EXCERPTED RECORDS:
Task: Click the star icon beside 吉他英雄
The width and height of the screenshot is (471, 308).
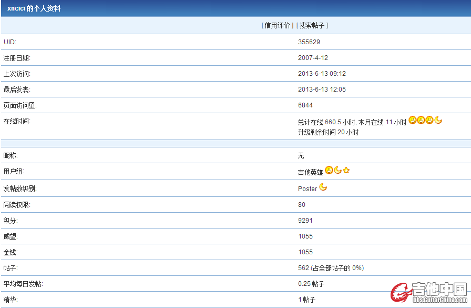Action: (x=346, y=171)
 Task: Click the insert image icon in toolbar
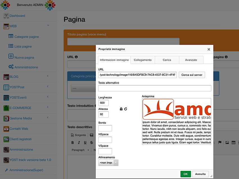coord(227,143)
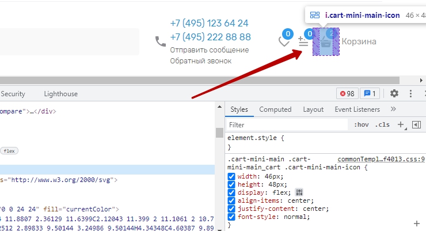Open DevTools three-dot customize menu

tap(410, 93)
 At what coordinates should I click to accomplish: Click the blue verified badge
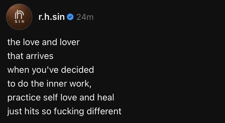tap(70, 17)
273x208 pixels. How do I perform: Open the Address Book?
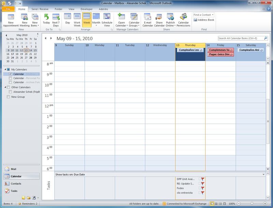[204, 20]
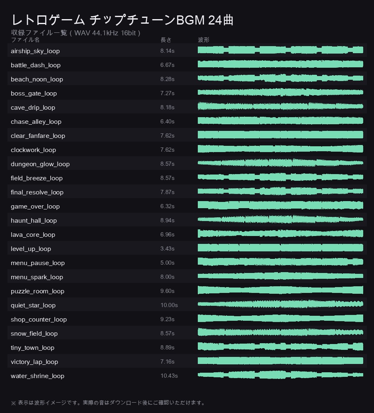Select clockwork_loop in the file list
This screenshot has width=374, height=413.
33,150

==

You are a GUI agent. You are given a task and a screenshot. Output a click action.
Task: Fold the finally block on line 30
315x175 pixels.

---

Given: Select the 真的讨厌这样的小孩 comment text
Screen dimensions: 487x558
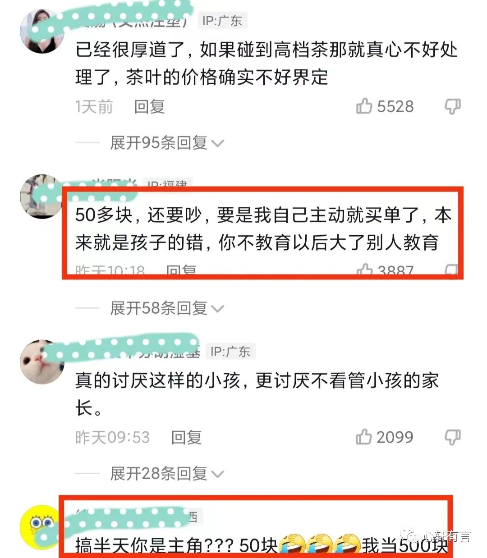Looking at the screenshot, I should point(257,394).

EXERCISE AIM:
Produce a word-for-word copy of everything above from the line holding "You are a GUI" down to the line holding "315x175 pixels.", with both of those lines kept.

REPLY TO THE TASK:
You are a GUI agent. You are given a task and a screenshot. Output a click action.
Task: Fold the finally block on line 30
315x175 pixels.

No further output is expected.